Only days after Binance liquidating FTX Token, the exchange giant has admitted defeat. In a press release, FTX has filed for Chapter 11 bankruptcy which does include FTX US. Even worse, FTX US froze crypto withdrawals temporarily causing more panic.
“[FTX and its affiliated groups] have commenced voluntary proceedings under Chapter 11 of the United States Bankruptcy Code in the District of Delaware in order to begin an orderly process to review and monetize assets for the benefits of all global stakeholders.”
In Addition to FTX and FTX US, Alameda Research is also going down with the ship. Furthermore, Sam Bankman-Fried resigned as the CEO while John J. Ray III will replace him.
The new CEO is all about assuring everyone that he will take care of them. Subsequently, a whole lot of promises were made in his first speech.
“The immediate relief of Chapter 11 is appropriate to provide the FTX Group the opportunity to assess its situation and develop a process to maximize recoveries for stakeholders.
The FTX Group has valuable assets that can only be effectively administered in an organized, joint process. I want to ensure every employee, customer, creditor, contract party, stockholder, investor, governmental authority and other stakeholder that we are going to conduct this effort with diligence, thoroughness, and transparency.”
Once a crypto billionaire with a net worth as high as $26 billion, SBF is long way behind his ATH. Last week, his net worth fell down to $16 billion and today, well, today it is zero! This is according to Bloomberg which means that I have more money that SBF (pressing x for doubt).
A few days ago, Changpeng Zhao pointed out that SBF has been lobbying against competitors. CZ did not dive into details as to how FTX was cheating in the competition. However, soon after FTX collapse, whispers are turning to speech and the situation seems to be escalating.
The conspiracies are now running deep while revealing a connection between the FTX and the SEC.
Minnesota representative Tom Emmer is investigating a connection between SEC Chair Gary Gensler and FTX. Apparently, Emmer’s office received reports regarding a partnership between the SEC and Sam Bankman-Fried to acquire a regulatory monopoly in the US.
Mr. Emmer took on Twitter to address the FTX collapse and the state of the crypto industry.
“This is a very interconnected world in crypto with a few concentrated players in the middle and one of those concentrated players would have the toxic combinations of lack of disclosure, customer money, a lot of leverage, meaning borrowing, and then trying to invest with that. And then when markets turned on him, it appears that a lot of customers lost money.”

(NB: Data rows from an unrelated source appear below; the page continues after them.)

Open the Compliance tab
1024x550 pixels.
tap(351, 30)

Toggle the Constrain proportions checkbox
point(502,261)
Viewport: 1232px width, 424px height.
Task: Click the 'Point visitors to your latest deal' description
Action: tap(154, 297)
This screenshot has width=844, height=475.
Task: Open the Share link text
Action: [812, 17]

We can’t help but to completely agree with the US representative regarding the industry. The “concentrated players” as he mentions are indeed the exact issue we hoped crypto would not have. This time around, SBF took an L and he deserved it. However, who can prove that Binance is any different? With all the lies flying around, and of course billions of dollars raised and dumped in only a few days, it would be impossible to not lie to the investors.